Both commercial banks and cooperatives would be overseen by the Central Bank, finance ministry and central bank officials said. Cooperatives were previously overseen by a separate authority.
They also set a core Tier 1 ratio - a measure of financial strength - of 9% by the end of 2013 for banks, which could then rise to 10% in 2014.
The two sides remain at odds over the lenders' demands for privatising assets and cutting wages and pensions.
The size of the potential bailout - speculated to be anything between €11 billion and €16 billion and the bulk of it for banks - will be huge in proportion to the €17.9 billion economy, the third smallest in the eurozone.
Cyprus, which joined the EU in 2004 and became a eurozone member in 2008, holds the EU presidency through 31 December.

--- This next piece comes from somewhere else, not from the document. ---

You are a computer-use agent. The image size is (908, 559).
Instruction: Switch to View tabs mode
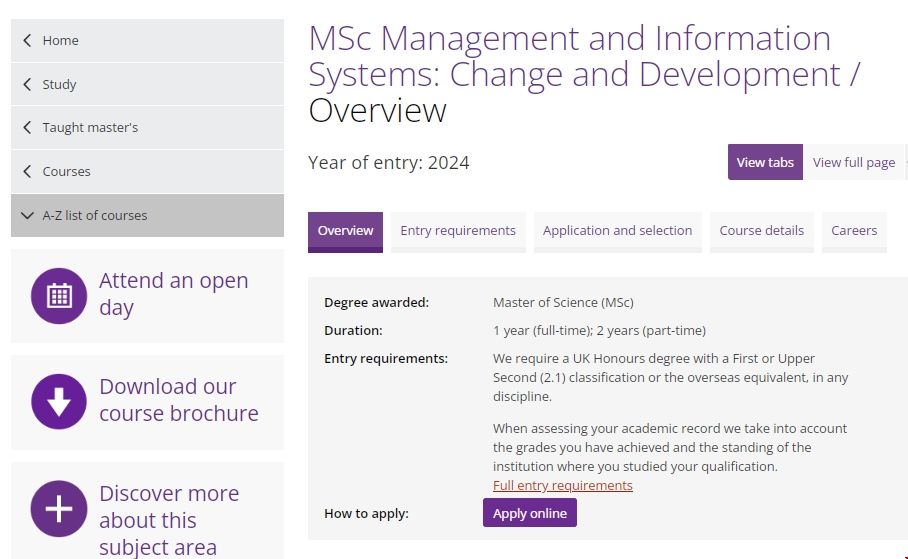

The entire island of Cyprus is officially EU territory, but the country is divided. Turkey, an EU candidate, doesn’t recognise the Republic of Cyprus and has occupied the northern part of the island since 1974.
The Turkish intervention was a response to a coup d’état on 15 July 1974 by the Greek military junta and a move to unite the island with Greece. On 20 July the Turkish army invaded the island with 30,000 people. Three days later, a cease-fire was agreed and by then 37% of the island had been taken over by the Turks and 180,000 Greek-Cypriots had been evicted from their homes in the north.
Cyprus is heavily exposed to the Greek crisis and needs to salvage its banking system.